● SUPPLIED TEXT

=====

COPY A, B, N |loop: BRZ N, end
               |      DEC N
               |      LOAD (A)
               |      STORE (B)
               |      INC A
               |      INC B
               |      GOTO loop
               |end:  NOP

The instruction set we defined at the beginning is universal because we can implement a simulation of any Turing machine. The code for the simulator can be written using the primitive instructions and the tape can be simulated by a contiguous region of memory which can be referenced using a pointer (indirect addressing). Note that since Turing machines with a tape infinite in only one direction are equivalent to the standard ones, we do not have any problem

Page 760

by restricting the simulated tape to extend in only one direction in memory [Minsky 67].

We can even drop one instruction: CLR is unnecessary. If we take care of initializing address Z to 0 (as part of the program load phase), we can substitute CLR by "LOAD Z". If we don't want to initialize the memory in this way we can increment the accumulator until it becomes zero (testing this condition at each iteration):

CLR A|loop: BRZ A, end
       |INC A
       |GOTO loop
       |end: NOP

We can store this initial zero at address 0 and use it thereafter.

=====

● DATA BLOCK

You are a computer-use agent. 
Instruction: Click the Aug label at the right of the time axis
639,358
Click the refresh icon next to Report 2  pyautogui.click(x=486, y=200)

=====

● AIM
Write what comes next in the passage on the minimal universal instruction set, starting right after its last sentence.

● RESULT
4 Problems of the Computing Model

There is one main difficulty with the instruction set mentioned above and it has to do with memory addressing. A Turing machine consists of an unbounded storage tape. There is no addressing problem in this case because the read-write head moves to the left or to the right as necessary. However, in our architecture the absolute address is stored in the address field of each instruction, so that no unbounded memory space can be referenced. If the data size grows beyond the addressable space, the number of bits for each memory word has to be increased, that is, the processor is not fixed in size and can vary according to the problem at hand.

The solution to this difficulty is to use relative addressing. The address in the address field refers then to the current instruction address plus a two's complement offset, stored in the address field of the instruction. The limited size of the address field means that only a certain region around the current instruction can be addressed.

If we now want to simulate a Turing machine, we cannot refer to the storage tape using absolute addresses. If the stored data grows beyond the addressable space, we have to implement a branch to a region in memory closer to the last storage cell. The program must run behind the data being stored in the simulated tape.

Figure 1 shows our solution. A piece of code for the simulation of a universal Turing machine (called TM in the figure) alternates with two fields used to store the i-th bit of the storage tape and the current state of the Turing machine. Moving the read-write head to the right means that the next storage bit is the (i + 1)-th. The simulation jumps to the code below and continues executing. In this way the current bit in the storage tape is never too far away from the instructions being executed. Note that the code for the universal TM has a constant size since its state and output tables have a fixed number of entries.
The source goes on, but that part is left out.